I just scheduled my daughter’s first set of botox injections.
This is a common treatment for spasticity, and it’s been around for years.
Still, it was a hard decision for me. We’ve been trying to keep her muscles under control with oral meds for years now. We had some success in the beginning (although she slept all the time), but for the last couple of years, we’ve just been kidding ourselves.
I can’t get her safely into a sling, because she hyperextends and there are arms and legs and head everywhere. It takes three hands to keep her from fish-flopping out, and another two to run the Hoyer – the only lift Medicaid will cover, at least in my state. So, I lift her. She’s fifty five pounds now, and four feet tall. And she isn’t helpful. And she’s STRONG.
So, I’ve been slowly realizing that we need to do something else. So, we tried a different med – it made her throw up. We are trying another one – her doctor just increased the dose, because it wasn’t doing anything.
The research I’ve done – and it’s by no means exhaustive – goes something like this: Prescription. Stronger Prescription. Botox. Baclofen pump. Dorsal Rhizotomy.
After dorsal rhizotomy, I had to stop reading for awhile.
Her physiatrist has suggested the next step might be a Baclofen pump. I’m leary, because the oral Baclofen has done very little for her. We may try it at some point, anyway.
There is a degree of guilt with every decision I make. Am I choosing this for her sake, or for mine? Is this to treat her, or to manage her?
I think the answer is a combination. Katie can’t tell me if she’s in pain, but it’s a pretty good guess that she is, at least some of the time. You can’t sit around with your muscles flexed all day long and not get sore. You can’t be thrusting out of your chair looking for the chance to stretch without it seriously getting to you.
On my part, I can’t keep lifting more and more, taller and taller (I’m 5’3”, and don’t have much vertical leverage on her at this point) without seriously hurting myself. Selfish? Yes. But hurting myself isn’t really my concern, it’s more like background noise.
The real concern, the real thrust behind that horrible phrase, “caregiver convenience” is Katie’s best interest.
What would happen to her if I couldn’t care for her anymore?
We have family that would help, but how would they do it? How long would it be before they were injured, too?
So, we need the mechanical advantage. We need to be able to get her into a lift comfortably and safely.

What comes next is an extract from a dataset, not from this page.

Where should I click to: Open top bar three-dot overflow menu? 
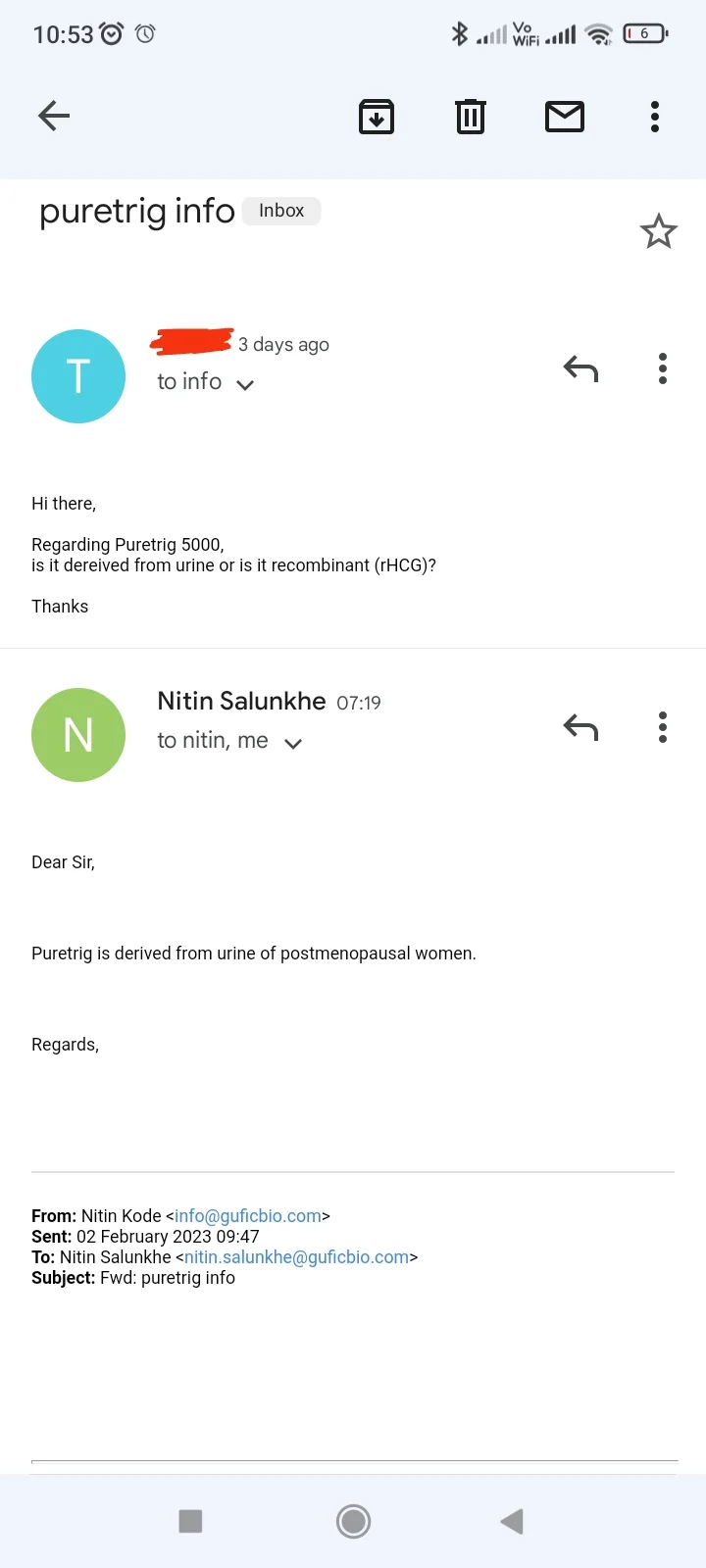pyautogui.click(x=655, y=117)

We’re talking with vendors about what kind of lift system might do the trick. So far, three children’s hospitals have given me the equivalent of a shoulder shrug. Shriner’s said there isn’t a solution for that, but if you come up with one, you’ll be rich. (As if I wasn’t already motivated!). Gillette Children’s said the solution is not in the lift, but in controlling her tone. That’s as good an answer as I’ve gotten so far.
So, we’re going to try Botox.
If that doesn’t help, we’ll try the next thing.